GCC roundup column written by you!

  1. What are you reading (name and author and/or link if it’s on the web)?

  2. Would you recommend it?

  3. What do you like or find interesting about it?


Enjoy!

My Year Abroad

I am currently reading My Year Abroad by Chang-Rae Lee. If you are familiar with some of his other novels, On Such A Full Sea or Aloft, you will appreciate how he transports you into the world of his characters while illuminating deeper emotional truths about our society and its effects on us as individuals. He is such a master writer and one of my favorite authors, so I am savoring this reading.

Here's a link to the NY Times Book Review

Caryn Panec
Noncredit Business/Life Skills

Apeirogon, The Rosie Effect, and To Be a Man

Apeirogon by Colum McCann

It is a very interesting and engaging novel of the Israeli and Palestinian experiences. The personal view of characters in the novel gives an understanding.

An apeirogon is a generalized polygon with a countably infinite number of sides. One could say there are infinite ways of examining the Israeli Palestinian conflict to foster understanding and infinite points of view. The two major characters, a Jew and a Palestinian, both lose their daughters to senseless violence and join together to work towards peace by telling their stories all over the world. They become very good friends, almost brothers, working and traveling together. Using these fathers is a good way to discuss complicated situation. Though it is fiction, it is based on real people.

This is too simple a description of the book in which birds are a leitmotif and that is steeped in the cultures, histories, and literatures of the two sides. The book has 1001 chapters, all short and some with no words at all. The author is Irish, living in New York, so there's no sides taken by the author.

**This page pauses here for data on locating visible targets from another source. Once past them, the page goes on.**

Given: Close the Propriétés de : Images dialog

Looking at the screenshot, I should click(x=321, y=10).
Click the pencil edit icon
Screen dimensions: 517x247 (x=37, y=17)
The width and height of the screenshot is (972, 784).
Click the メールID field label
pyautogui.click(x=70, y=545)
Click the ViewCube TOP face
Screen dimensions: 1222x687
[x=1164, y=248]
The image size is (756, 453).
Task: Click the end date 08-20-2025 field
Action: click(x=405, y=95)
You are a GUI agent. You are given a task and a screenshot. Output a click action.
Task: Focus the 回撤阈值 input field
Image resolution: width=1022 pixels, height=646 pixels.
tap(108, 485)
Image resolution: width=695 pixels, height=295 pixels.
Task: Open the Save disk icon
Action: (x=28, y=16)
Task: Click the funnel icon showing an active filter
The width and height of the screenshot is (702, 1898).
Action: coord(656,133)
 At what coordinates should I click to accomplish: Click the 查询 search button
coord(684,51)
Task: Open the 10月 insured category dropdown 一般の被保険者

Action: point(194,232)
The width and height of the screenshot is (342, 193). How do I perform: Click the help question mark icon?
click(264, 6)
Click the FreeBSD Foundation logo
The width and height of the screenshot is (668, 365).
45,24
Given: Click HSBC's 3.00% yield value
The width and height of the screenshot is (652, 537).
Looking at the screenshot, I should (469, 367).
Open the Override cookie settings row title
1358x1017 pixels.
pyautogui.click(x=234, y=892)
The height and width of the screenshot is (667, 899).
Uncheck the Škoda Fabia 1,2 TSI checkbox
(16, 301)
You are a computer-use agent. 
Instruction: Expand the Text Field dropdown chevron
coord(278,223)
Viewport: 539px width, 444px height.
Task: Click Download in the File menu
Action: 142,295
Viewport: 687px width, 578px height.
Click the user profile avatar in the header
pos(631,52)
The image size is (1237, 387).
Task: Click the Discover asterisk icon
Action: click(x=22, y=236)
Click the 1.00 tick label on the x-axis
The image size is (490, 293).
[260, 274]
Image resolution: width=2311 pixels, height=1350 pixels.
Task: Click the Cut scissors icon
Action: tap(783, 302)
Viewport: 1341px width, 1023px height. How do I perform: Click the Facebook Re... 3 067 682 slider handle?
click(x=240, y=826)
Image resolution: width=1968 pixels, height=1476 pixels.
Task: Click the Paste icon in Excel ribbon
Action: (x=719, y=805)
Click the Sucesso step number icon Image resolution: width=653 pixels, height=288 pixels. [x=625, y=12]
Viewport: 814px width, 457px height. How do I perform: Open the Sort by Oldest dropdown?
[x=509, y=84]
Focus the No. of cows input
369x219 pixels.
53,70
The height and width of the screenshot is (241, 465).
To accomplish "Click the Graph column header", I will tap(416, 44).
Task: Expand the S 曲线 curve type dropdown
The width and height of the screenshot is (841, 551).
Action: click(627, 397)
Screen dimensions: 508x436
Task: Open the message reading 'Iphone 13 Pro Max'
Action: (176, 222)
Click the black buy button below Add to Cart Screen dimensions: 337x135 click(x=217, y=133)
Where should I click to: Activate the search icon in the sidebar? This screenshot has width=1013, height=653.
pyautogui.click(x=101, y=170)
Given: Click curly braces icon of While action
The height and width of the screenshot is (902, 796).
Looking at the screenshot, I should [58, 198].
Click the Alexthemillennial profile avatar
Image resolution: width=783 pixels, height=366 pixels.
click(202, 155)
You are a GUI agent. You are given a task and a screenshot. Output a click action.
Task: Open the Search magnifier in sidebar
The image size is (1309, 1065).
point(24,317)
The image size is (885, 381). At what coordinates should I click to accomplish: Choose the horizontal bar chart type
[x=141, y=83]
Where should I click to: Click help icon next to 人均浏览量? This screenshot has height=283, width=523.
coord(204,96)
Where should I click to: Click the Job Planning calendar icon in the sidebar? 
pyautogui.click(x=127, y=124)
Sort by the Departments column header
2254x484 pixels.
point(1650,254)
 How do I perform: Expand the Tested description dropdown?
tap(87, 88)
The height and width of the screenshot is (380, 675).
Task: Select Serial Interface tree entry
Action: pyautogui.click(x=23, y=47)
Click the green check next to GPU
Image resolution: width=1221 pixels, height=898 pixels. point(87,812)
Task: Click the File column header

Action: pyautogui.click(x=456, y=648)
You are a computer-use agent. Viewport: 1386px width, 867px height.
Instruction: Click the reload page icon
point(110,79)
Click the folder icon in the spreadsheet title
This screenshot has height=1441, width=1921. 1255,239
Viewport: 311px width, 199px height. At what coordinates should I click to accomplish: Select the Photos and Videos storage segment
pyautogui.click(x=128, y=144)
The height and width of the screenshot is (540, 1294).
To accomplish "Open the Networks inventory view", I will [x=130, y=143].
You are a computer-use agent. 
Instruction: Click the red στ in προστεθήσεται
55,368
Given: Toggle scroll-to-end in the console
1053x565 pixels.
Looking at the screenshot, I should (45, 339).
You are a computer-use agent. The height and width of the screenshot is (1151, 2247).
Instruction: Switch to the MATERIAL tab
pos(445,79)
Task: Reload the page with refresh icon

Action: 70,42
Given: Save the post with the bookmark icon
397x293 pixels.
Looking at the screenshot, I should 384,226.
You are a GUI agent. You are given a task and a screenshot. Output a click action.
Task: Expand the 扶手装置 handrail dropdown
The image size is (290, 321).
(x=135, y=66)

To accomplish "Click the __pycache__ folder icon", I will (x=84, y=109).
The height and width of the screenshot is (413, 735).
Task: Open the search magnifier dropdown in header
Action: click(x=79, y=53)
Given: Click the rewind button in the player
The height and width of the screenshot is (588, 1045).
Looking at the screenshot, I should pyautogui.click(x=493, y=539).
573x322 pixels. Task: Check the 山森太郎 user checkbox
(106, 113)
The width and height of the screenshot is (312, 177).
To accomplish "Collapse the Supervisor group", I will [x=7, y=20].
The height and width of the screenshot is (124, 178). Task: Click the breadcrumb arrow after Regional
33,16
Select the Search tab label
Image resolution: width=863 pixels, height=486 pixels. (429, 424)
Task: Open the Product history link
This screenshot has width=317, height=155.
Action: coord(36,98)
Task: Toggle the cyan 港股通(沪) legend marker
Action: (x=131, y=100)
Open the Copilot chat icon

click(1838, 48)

The Rosie Effect by Graeme Simsion

This is a light and joyful book. It's a great read if you need a break from everything going on right now, but it's the second book of a trilogy, and I think you really have to read the first one, The Rosie Project, to understand everything in The Rosie Effect. This novel is definitely as quick a read as the first one, so catching up is easy. If you like the first one as much as I did, you'll probably want to read the rest of the trilogy.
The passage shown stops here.